Groenlose Gids, 5 juni 2024
We waren in Israël, een vriendin en ik. Vrijwilligers op een kibboets. Een tussenjaar avant la lettre. Een jaar naar het buitenland, heette dat toen. Er vloog een Boeing van El Al in de Bijlmer. De Israëli op de kibboets verontschuldigden zich tegen ons -Nederlanders- en of wij mensen kenden die omgekomen waren. (Nee, natuurlijk niet.) We hadden ons vwo-diploma op zak, het verleden was dood en de toekomst nog niet geboren. In deze tussentijd hadden we ons van onze wortels losgerukt. We gingen onszelf leren kennen, los van alles wat ons bekend was.

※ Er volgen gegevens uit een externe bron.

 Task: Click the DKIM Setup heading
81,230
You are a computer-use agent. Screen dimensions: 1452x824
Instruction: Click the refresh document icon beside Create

Het was een vlucht geweest. Ik wilde weg. Weg uit de Achterhoek, weg van mijn tienerjaren, weg van mijn ouders en hun vechtscheiding, weg van de tobbende en onzekere binnenvetter die ik was. Bovendien was ik bang. Bang voor de toekomst, bang om op eigen benen te staan, bang om iets te moeten presteren en bang voor de verwachtingen. Bang voor het leven en bang voor de dood. Het waren mijn monsters maar beneveld door drank en afgeleid door het avontuur konden ze mij dat jaar niets maken.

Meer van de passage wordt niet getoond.